Article 1 – Offres d’emplois

Conformément aux dispositions législatives, la société s’engage à ne pas mentionner dans ses offres d’emploi, ou toute autre publicité relative à l’embauche, le sexe et/ou la situation de famille du candidat recherché.

Ainsi, les offres d’emploi, tant internes qu’externes, ainsi que les définitions d’emploi ou de fonction de la société doivent indiquer systématiquement « femme/homme», quelle que soit la nature du poste envisagé.

Article 2 – Coopération avec l’Education nationale et autres organismes éducatifs

Les parties ont conscience que les établissements d’enseignement scolaire et d’enseignement supérieur, ainsi que les centres de formation des apprenti(e)s jouent un rôle majeur dans la mixité et l’égalité entre les femmes et les hommes, notamment en matière d’orientation professionnelle des jeunes.

Dans le cadre de ses actions en direction des étudiant(e)s et des jeunes diplômé(e)s (forums, interventions, visites d’entreprise, partenariats avec des écoles ou universités), le réseau des coordinateur(-rice)s de recrutement de la société, de la Business Group et du Groupe s’engage à :

  • Communiquer auprès des étudiant(e)s l’importance attachée à la mixité des métiers,

  • Sensibiliser les directions des grandes écoles et universités à la nécessaire mixité des filières, en particulier les filières techniques et scientifiques,

  • Favoriser la mixité et la diversité des candidatures par les intitulés des offres de stage.

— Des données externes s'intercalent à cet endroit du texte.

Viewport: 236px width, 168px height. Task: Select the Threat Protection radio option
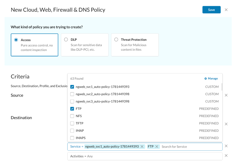(x=116, y=40)
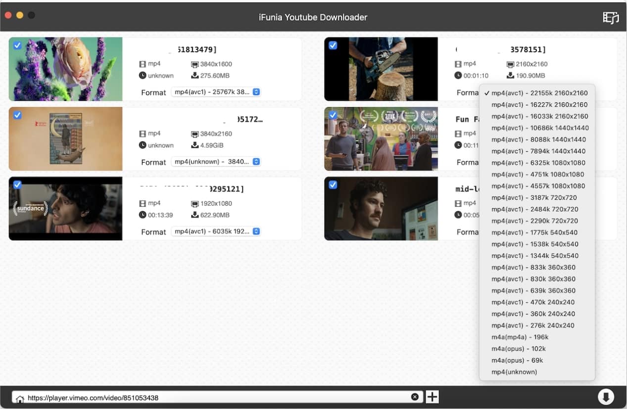Viewport: 627px width, 409px height.
Task: Clear the URL field with the X icon
Action: pyautogui.click(x=415, y=397)
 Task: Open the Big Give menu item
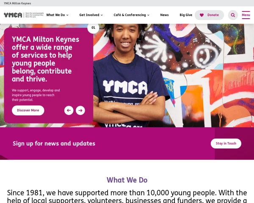click(x=186, y=15)
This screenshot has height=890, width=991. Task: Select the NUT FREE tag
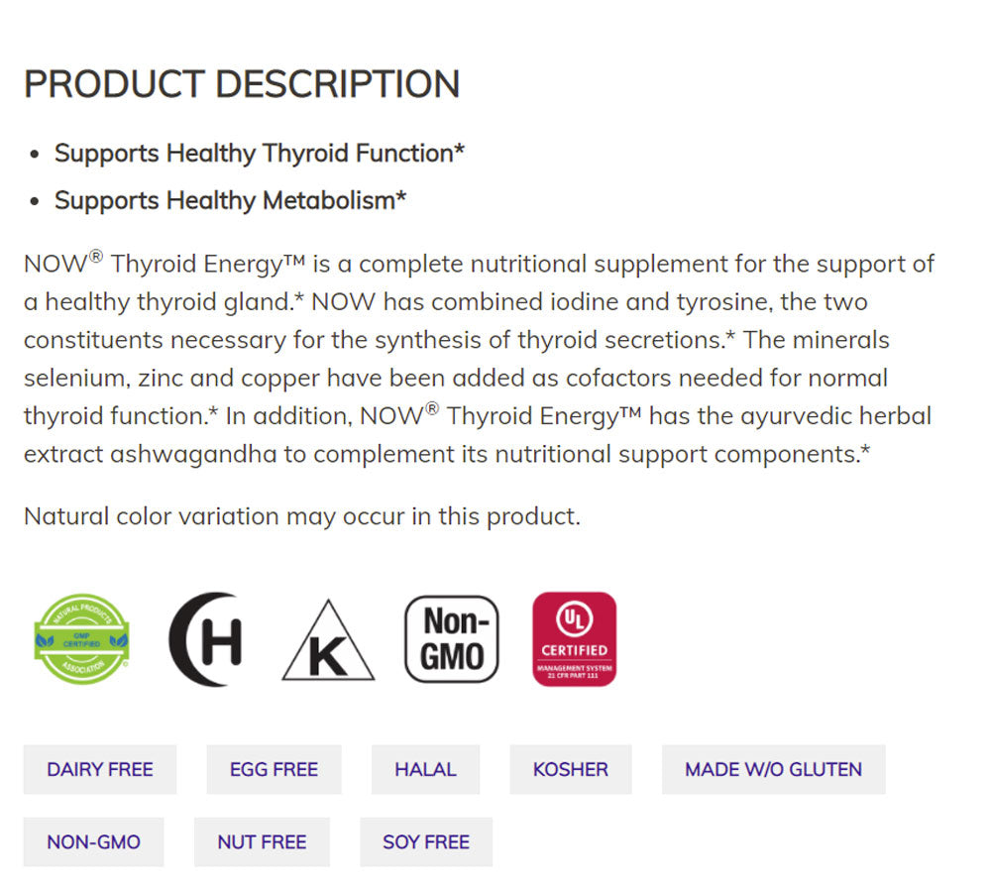pos(262,842)
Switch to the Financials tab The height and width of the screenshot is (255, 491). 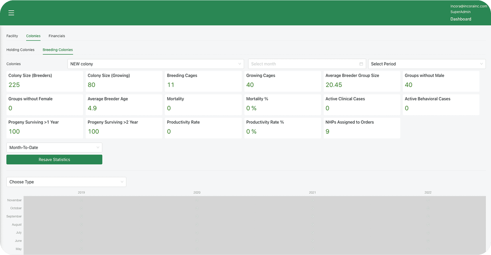[x=57, y=36]
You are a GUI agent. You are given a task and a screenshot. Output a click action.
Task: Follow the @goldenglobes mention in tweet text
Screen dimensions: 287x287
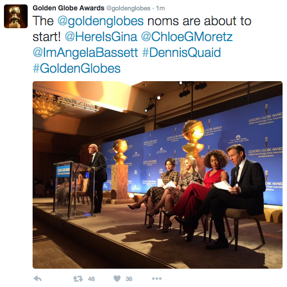click(x=100, y=21)
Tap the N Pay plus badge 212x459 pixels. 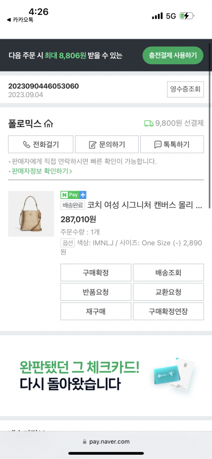pyautogui.click(x=73, y=195)

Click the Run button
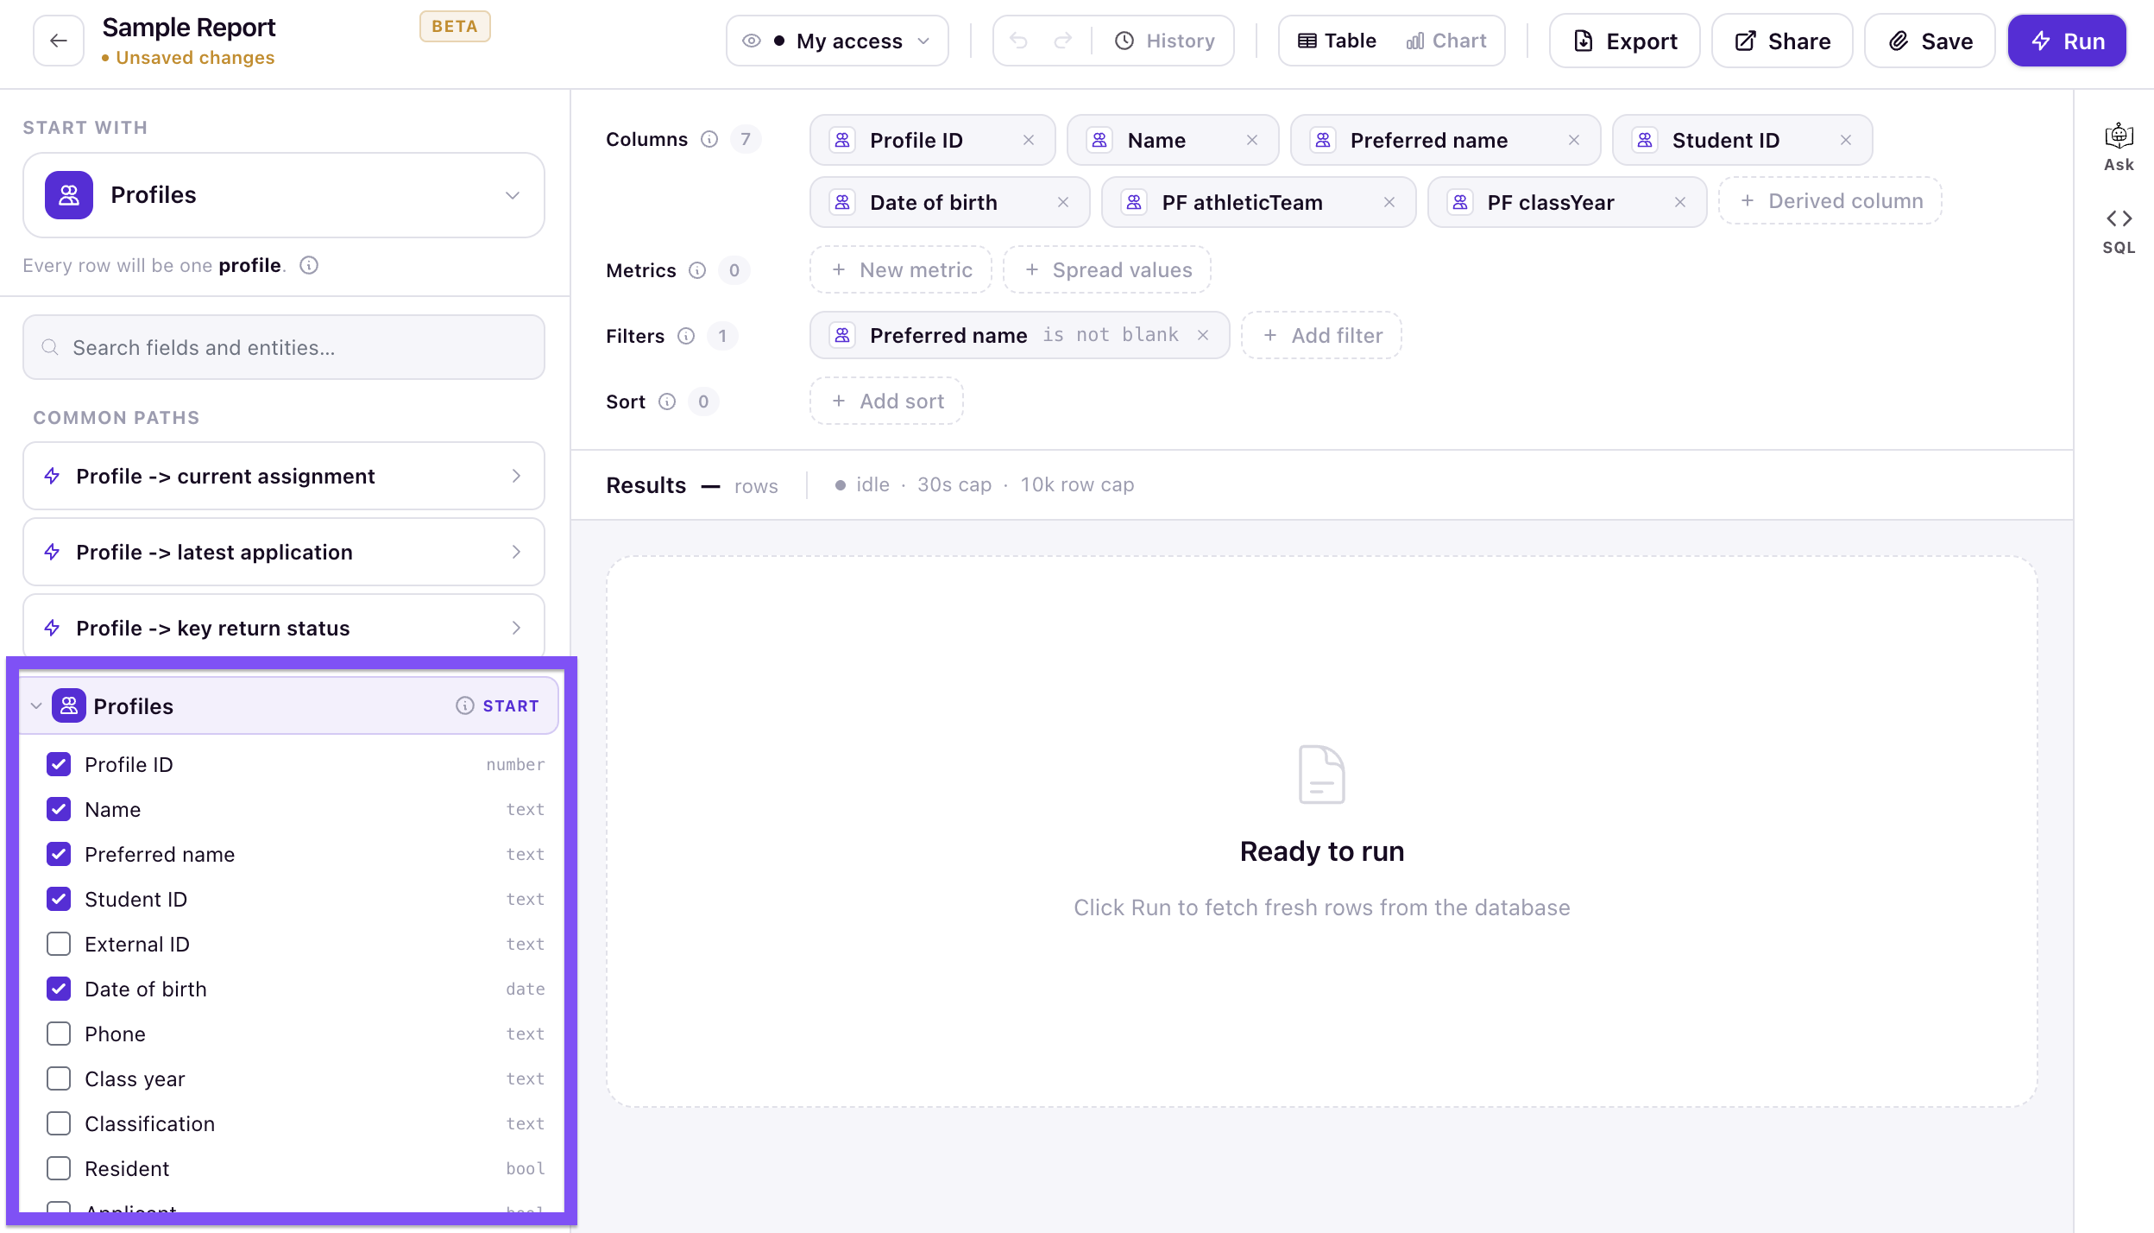click(2067, 41)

Des partenariats avec l’Education nationale, des organismes de formation ou des associations seront recherchés pour encourager, former et qualifier des femmes aux métiers techniques de l’automobile.

Ces coopérations sont destinées à encourager les jeunes filles et les jeunes femmes à rejoindre des études et des filières techniques et scientifiques liées aux métiers de l’automobile.

Article 3 – Recrutements

Le recrutement est l’aboutissement d’un processus mené dans le respect du principe de non-discrimination garantissant l’égalité de traitement entre tous les candidats, notamment en dehors de toute considération fondée sur le genre, la situation de famille ou la grossesse.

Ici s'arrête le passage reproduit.